According to Altria: “Altria’s Board of Directors and management believed that the spin-off would enable each of Altria’s international and domestic tobacco businesses to focus exclusively on realizing its own opportunities and addressing its own challenges, thereby building long-term shareholder value.

The big-picture problem is the global shift away from cigarette smoking. Both are working to find new nicotine-based products to offset the decline in their core cigarette operations. However, with Altria focused on just one market, the risk involved is more binary. Philip Morris International benefits from the diversification of having different markets in its portfolio. Altria’s ultra-high dividend yield is, at least in part, a sign of this increased risk.

Altria has stumbled

That said, Altria was an early investor in vape maker Juul and marijuana company Cronos. At the time of investment both made logical sense, as they could help the company broaden beyond cigarettes. However, neither one turned out to be successful, with the pair leading to massive writedowns and one-time charges.

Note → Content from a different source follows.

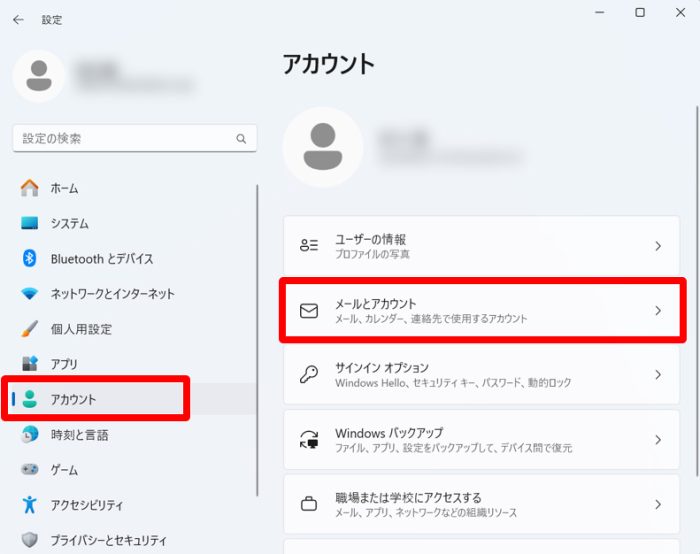Click the search magnifier icon

tap(241, 139)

Altria is trying again with vapes, having recently acquired Njoy. While it is still early, Njoy was at a later stage of business development when acquired and the deal probably has a higher likelihood of turning out successful. But it’s hard to ignore the bad track record Altria has with regard to big corporate moves.

That includes spinning off Philip Morris International. Although the two don’t compete with regard to cigarettes, Philip Morris International is increasingly a competitor in non-cigarette arenas in the United States. So Altria basically created a competitor when it spun off Philip Morris International. Altria’s series of poor strategic decisions is another reason the stock’s dividend yield is so high.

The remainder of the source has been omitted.